- _Set tasks_:
1 > Answer these questions using the forum thread on browser privacy:
(a) What nationality is the company mentioned in the first comment?
(b) Which three browsers does one reply suggest?
(c) Whose networks does the last comment give as an example for a communist pushing for communism in the West?
2 > Copy the forum thread on browser privacy word for word from "So you can give" up to and including "under your wing.".

So you can give some Swedish company access to all your web traffic. Great idea if you hate privacy. At least Tor can get some money this way.

[–] [email protected] 3 points 2 years ago (1 children)

If not this browser, which one should we use if we want privacy?

[–] [email protected] 3 points 2 years ago

Tor browser? Librewolf? Ungoogled Chromium?

[–] [email protected] 2 points 2 years ago* (last edited 2 years ago) (1 children)

Also, isn't Tor still funded by the US govt? I feel like of you wanted a honeypot, there is no better option than Tor which is already under your wing.

The reality is that there is NO completely anonymous network or proxy that can be 100% trusted. None. Because you have zero ways of independently verifying any of them. You're better off, especially if you're political dissident, using a network that might be/probably under surveillance from a country that aligns most with your ideology (Chinese networks if you're a communist trying to push for communism in the West, for example). It's a shame for us that it's actually really hard to get access to a Chinese run VPN in the West. Don't use a US-developed privacy network if you know the US is not going to like what you send on it is what I'm saying.

- _Dataset extract_:
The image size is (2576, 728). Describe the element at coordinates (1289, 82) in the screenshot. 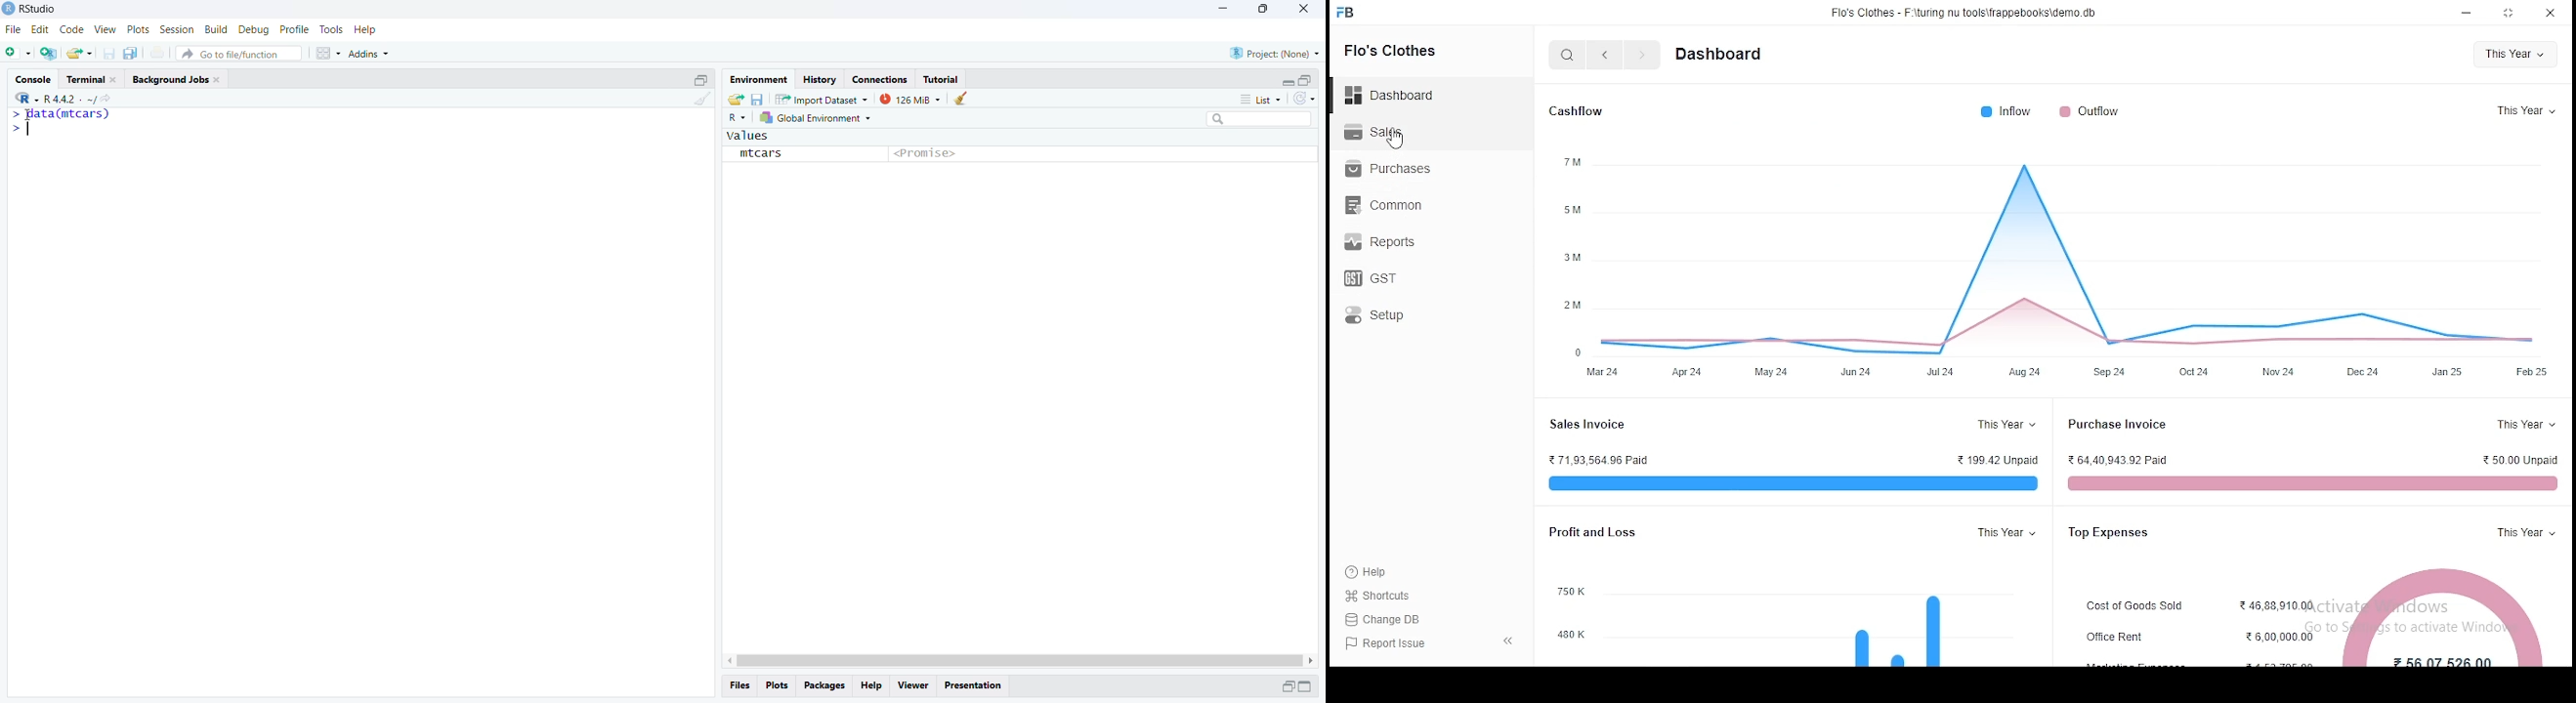

I see `minimize` at that location.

- _Per-task answers_:
1 >
(a) Swedish
(b) Tor browser, Librewolf, and Ungoogled Chromium
(c) Chinese networks

2 >
So you can give some Swedish company access to all your web traffic. Great idea if you hate privacy. At least Tor can get some money this way.

[–] [email protected] 3 points 2 years ago (1 children)

If not this browser, which one should we use if we want privacy?

[–] [email protected] 3 points 2 years ago

Tor browser? Librewolf? Ungoogled Chromium?

[–] [email protected] 2 points 2 years ago* (last edited 2 years ago) (1 children)

Also, isn't Tor still funded by the US govt? I feel like of you wanted a honeypot, there is no better option than Tor which is already under your wing.